**Material to process**
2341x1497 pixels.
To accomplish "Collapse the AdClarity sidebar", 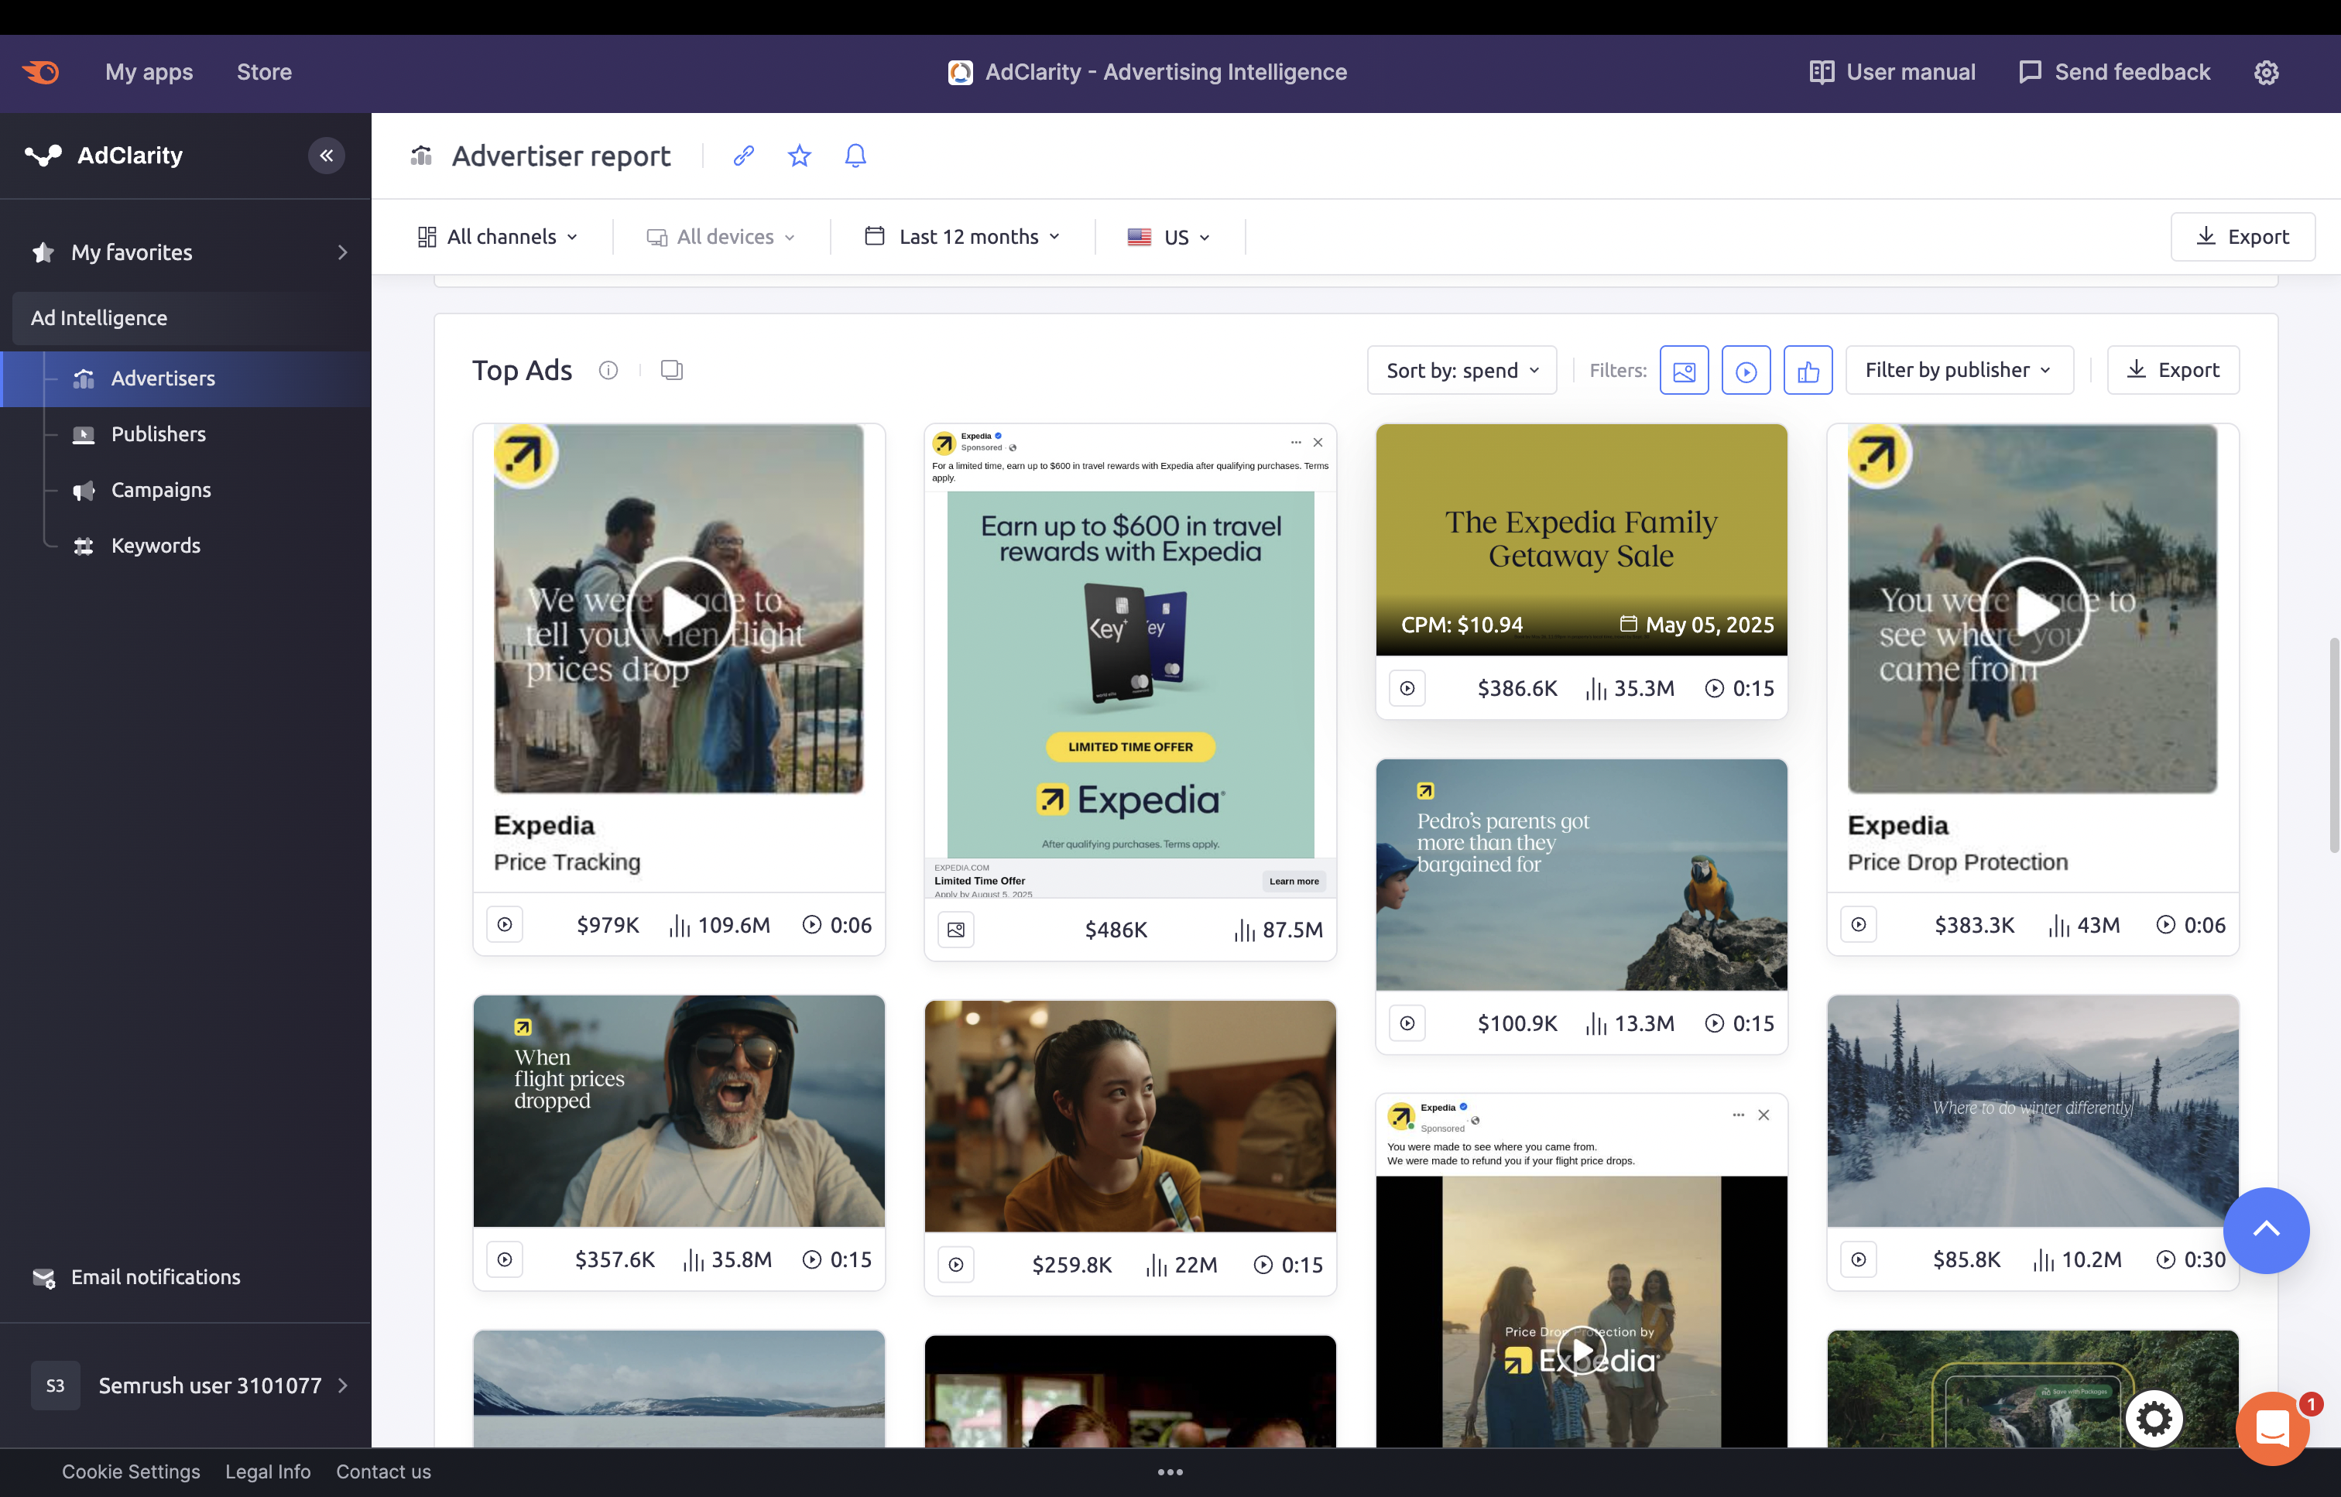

==

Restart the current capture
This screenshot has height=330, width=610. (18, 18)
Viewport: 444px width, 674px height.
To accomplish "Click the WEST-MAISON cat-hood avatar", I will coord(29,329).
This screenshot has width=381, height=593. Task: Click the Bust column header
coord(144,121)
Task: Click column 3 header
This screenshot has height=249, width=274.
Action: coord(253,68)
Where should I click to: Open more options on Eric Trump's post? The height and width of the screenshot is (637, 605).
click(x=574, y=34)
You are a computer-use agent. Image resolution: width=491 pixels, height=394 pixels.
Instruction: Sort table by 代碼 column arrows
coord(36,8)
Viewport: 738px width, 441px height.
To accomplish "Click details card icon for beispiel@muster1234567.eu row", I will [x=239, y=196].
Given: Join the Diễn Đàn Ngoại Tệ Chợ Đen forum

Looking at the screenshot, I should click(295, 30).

---

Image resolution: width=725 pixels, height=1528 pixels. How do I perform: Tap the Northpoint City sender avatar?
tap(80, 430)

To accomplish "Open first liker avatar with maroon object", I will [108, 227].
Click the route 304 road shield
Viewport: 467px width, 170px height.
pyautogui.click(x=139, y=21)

**What is being asked**
Pull out each line from the entries above that contains the string "should", matching case exactly.

**Completed task**
Where should I click to: Open more options on Eric Trump's post? The height and width of the screenshot is (637, 605).
Looking at the screenshot, I should click(295, 30).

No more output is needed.